Your task
Return every one of the entries below word for word, leaving out the pictures.

============

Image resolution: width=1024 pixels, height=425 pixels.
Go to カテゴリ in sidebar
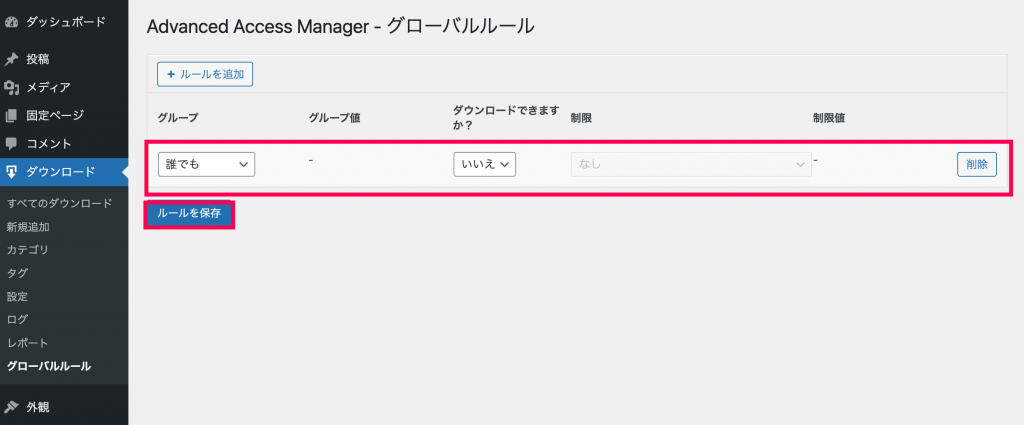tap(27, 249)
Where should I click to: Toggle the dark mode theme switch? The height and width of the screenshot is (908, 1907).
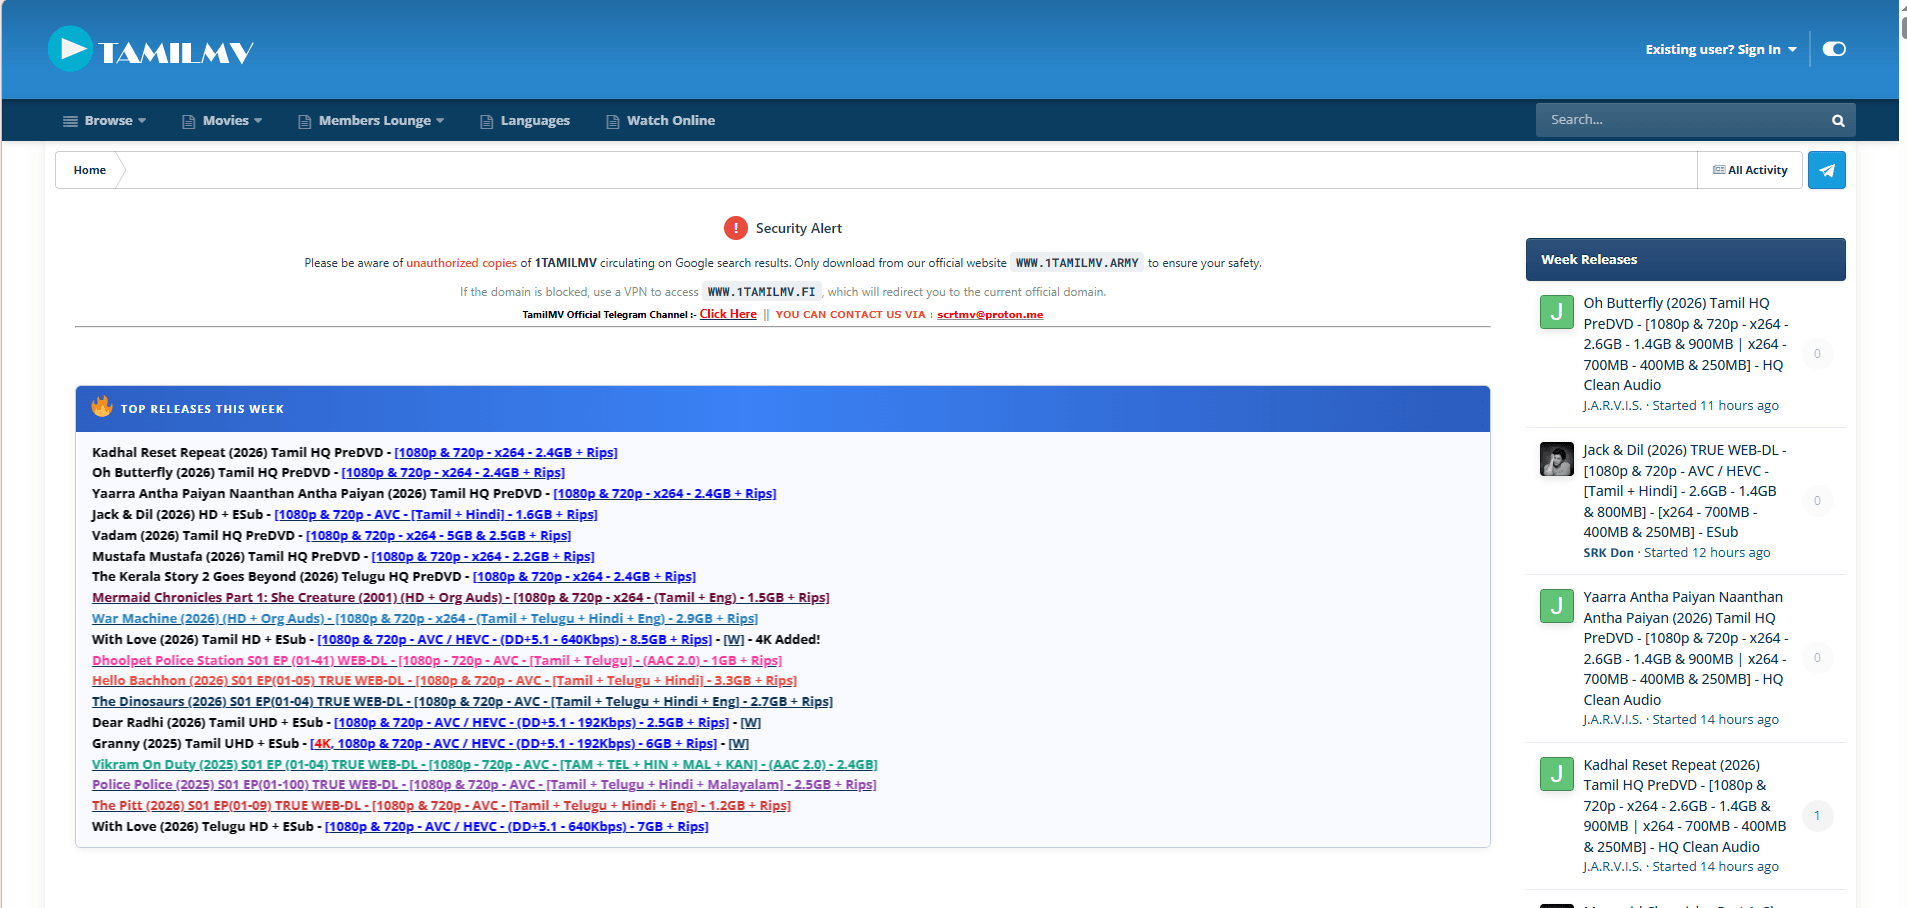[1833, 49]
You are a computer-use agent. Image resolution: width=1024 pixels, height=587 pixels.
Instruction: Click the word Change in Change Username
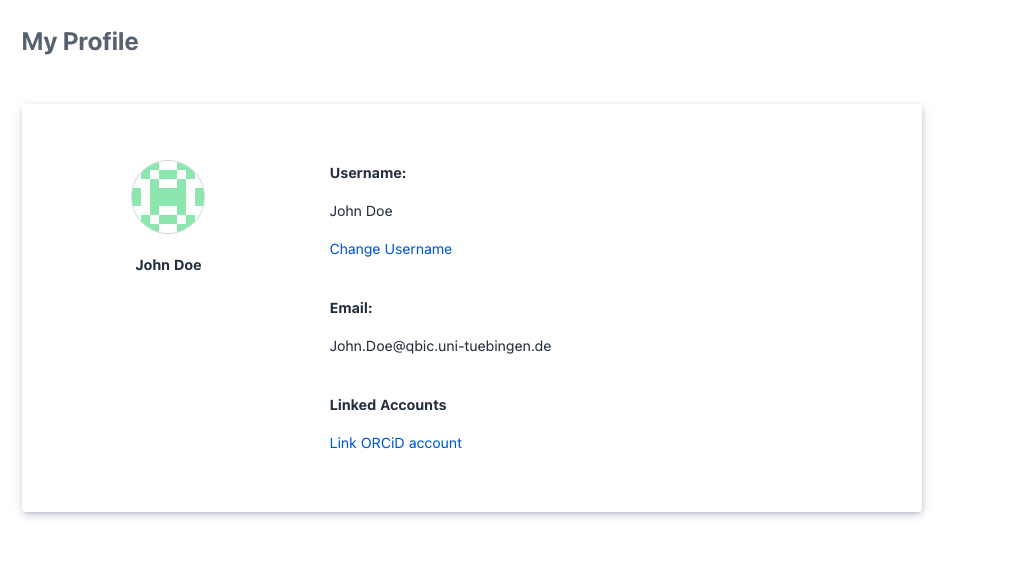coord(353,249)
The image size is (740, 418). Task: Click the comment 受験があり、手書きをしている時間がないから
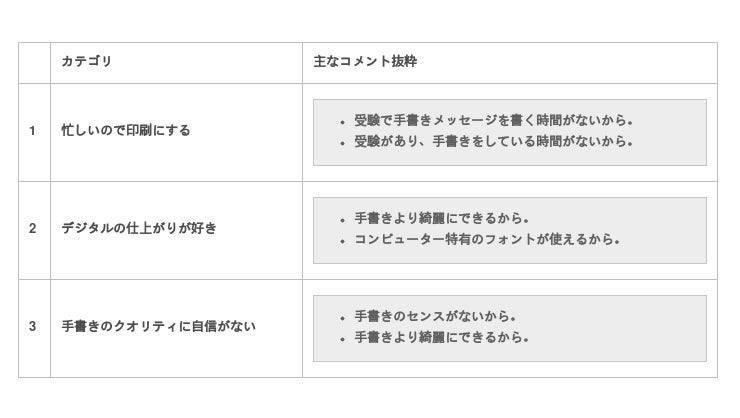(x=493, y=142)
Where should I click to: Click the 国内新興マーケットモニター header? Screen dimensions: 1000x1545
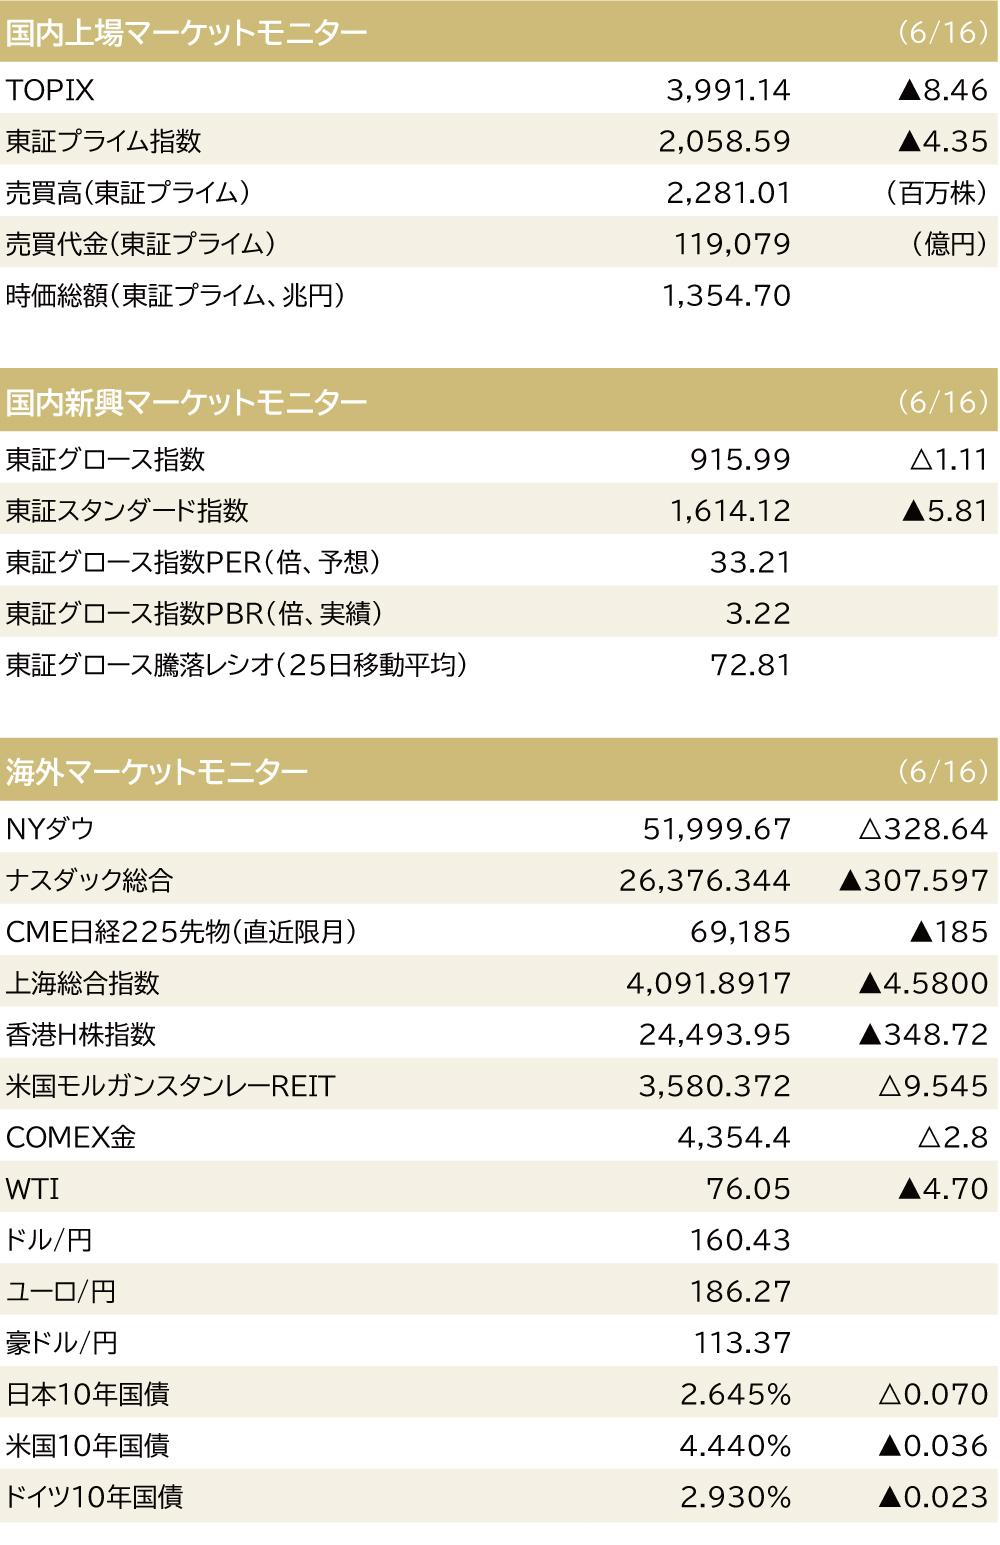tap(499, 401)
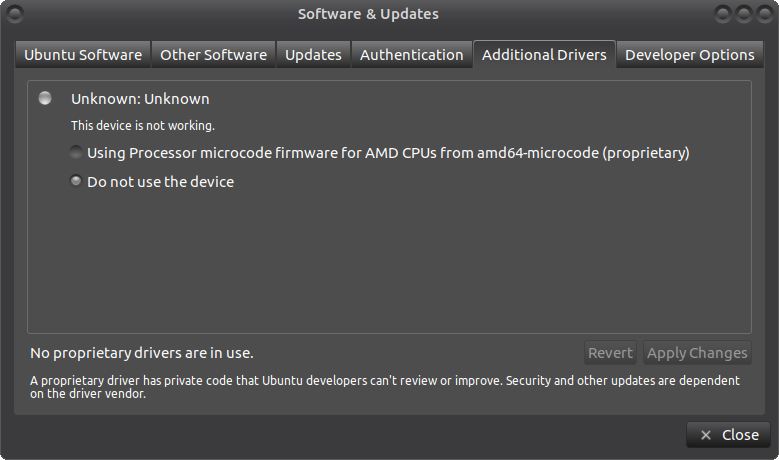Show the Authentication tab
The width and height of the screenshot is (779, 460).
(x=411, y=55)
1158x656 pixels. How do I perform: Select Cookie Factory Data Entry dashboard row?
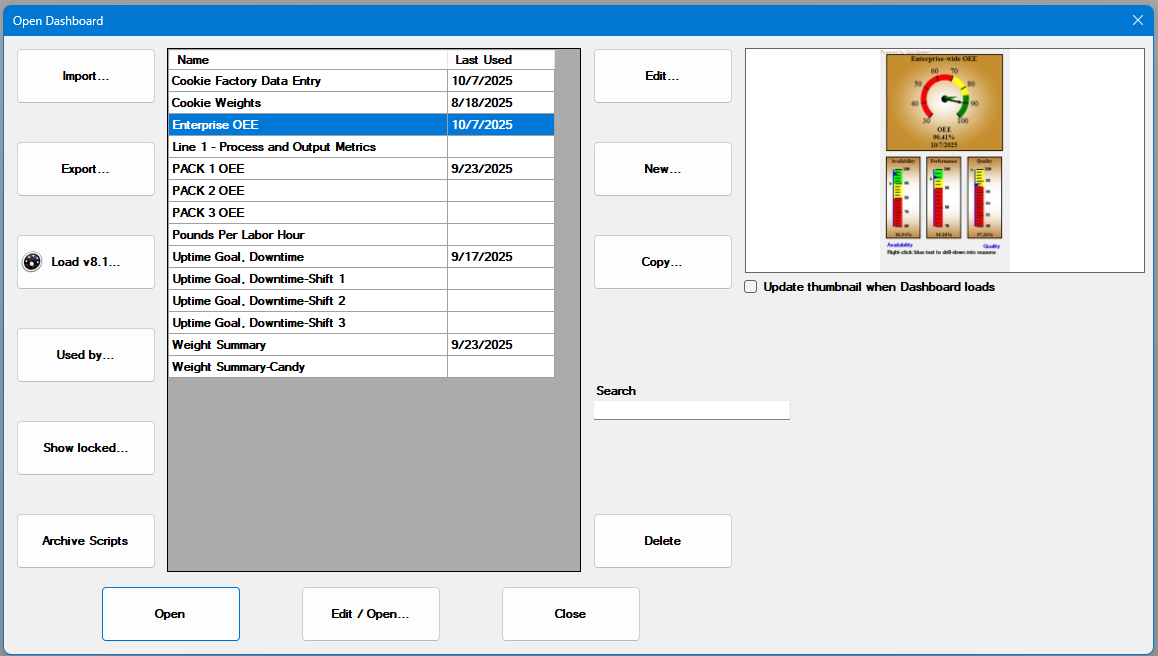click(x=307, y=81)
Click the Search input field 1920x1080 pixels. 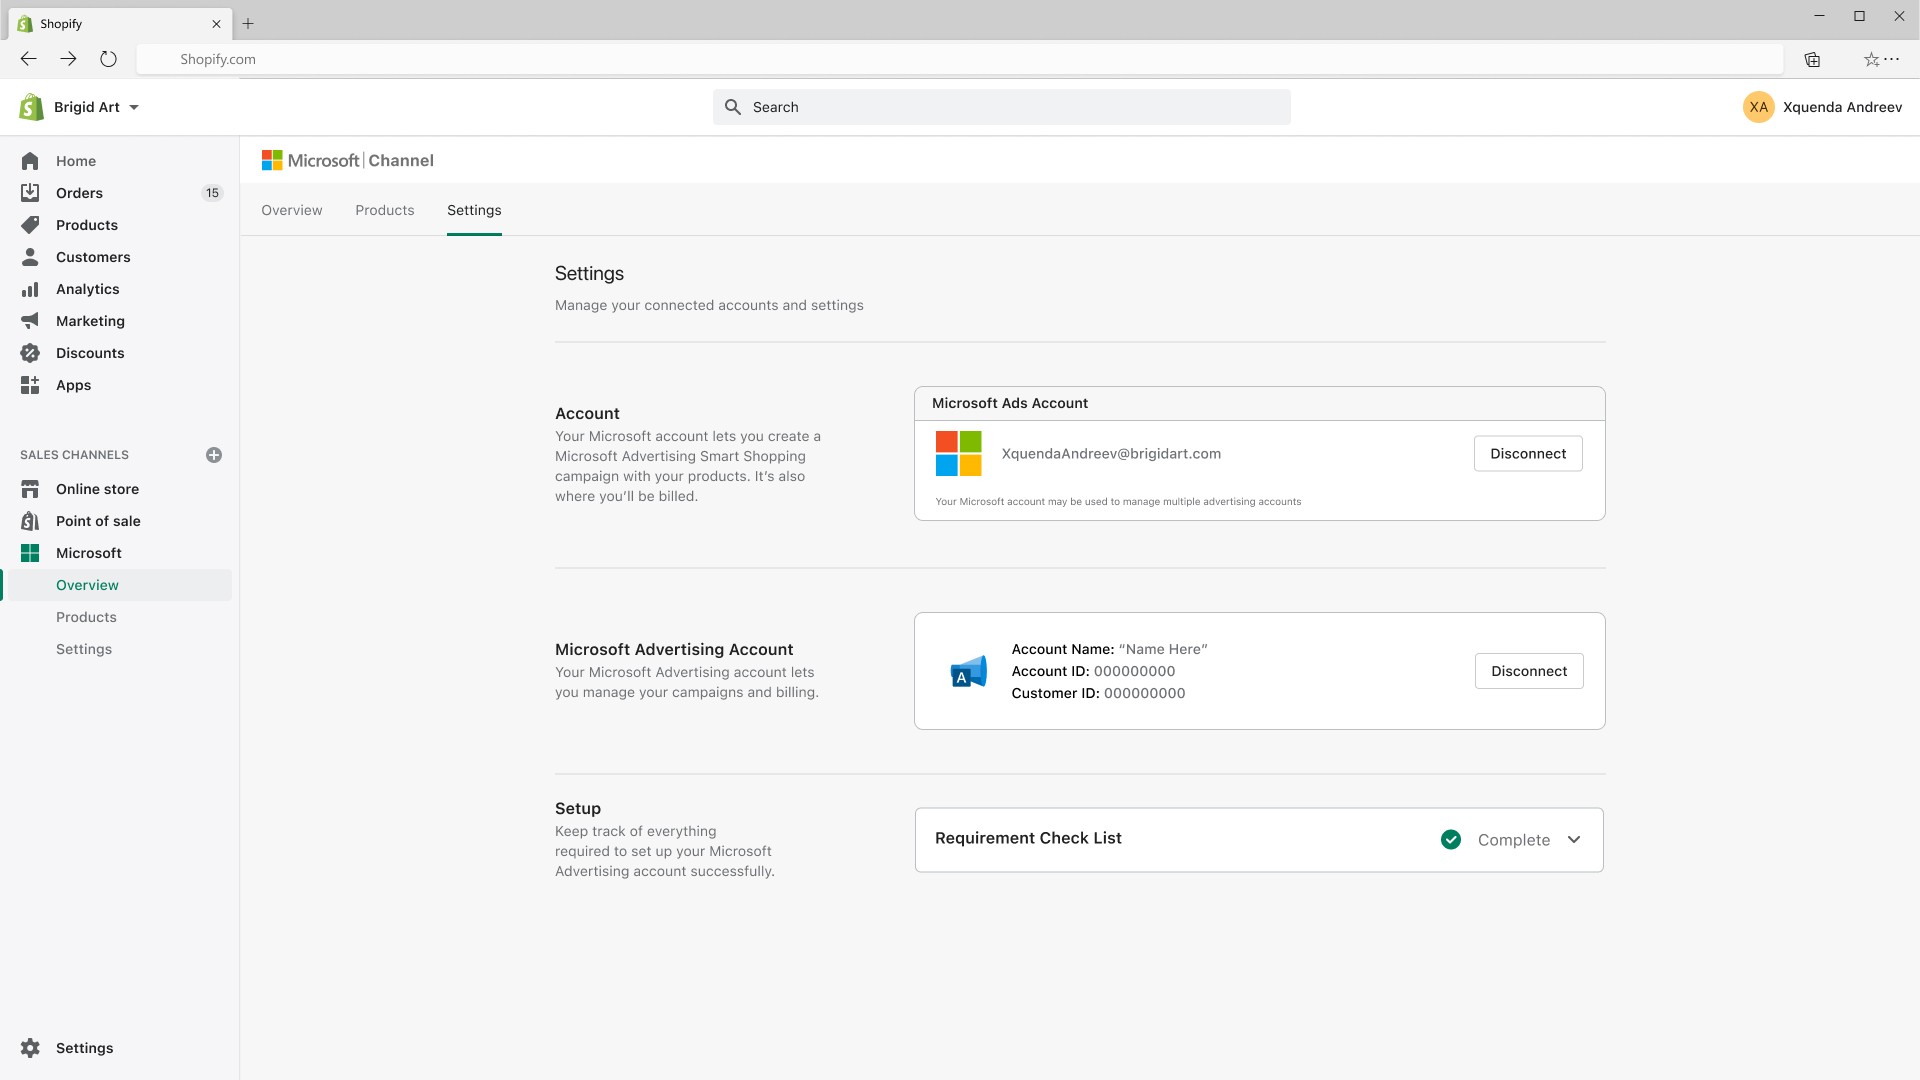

============

The result
Image resolution: width=1024 pixels, height=425 pixels.
Go to カテゴリ in sidebar
tap(27, 249)
Where should I click to: Toggle the dark mode theme switch? The height and width of the screenshot is (908, 1907).
[1833, 49]
You are a computer-use agent. Image resolution: width=1024 pixels, height=587 pixels.
Instruction: Click the word Change in Change Username
coord(353,249)
The image size is (740, 418). Task: Click the comment 受験があり、手書きをしている時間がないから
(x=493, y=142)
Where should I click to: Click the 国内新興マーケットモニター header? Screen dimensions: 1000x1545
tap(499, 401)
Show the Authentication tab
The width and height of the screenshot is (779, 460).
(x=411, y=55)
1158x656 pixels. How do I perform: Select Cookie Factory Data Entry dashboard row?
click(x=307, y=81)
Click the Search input field 1920x1080 pixels. 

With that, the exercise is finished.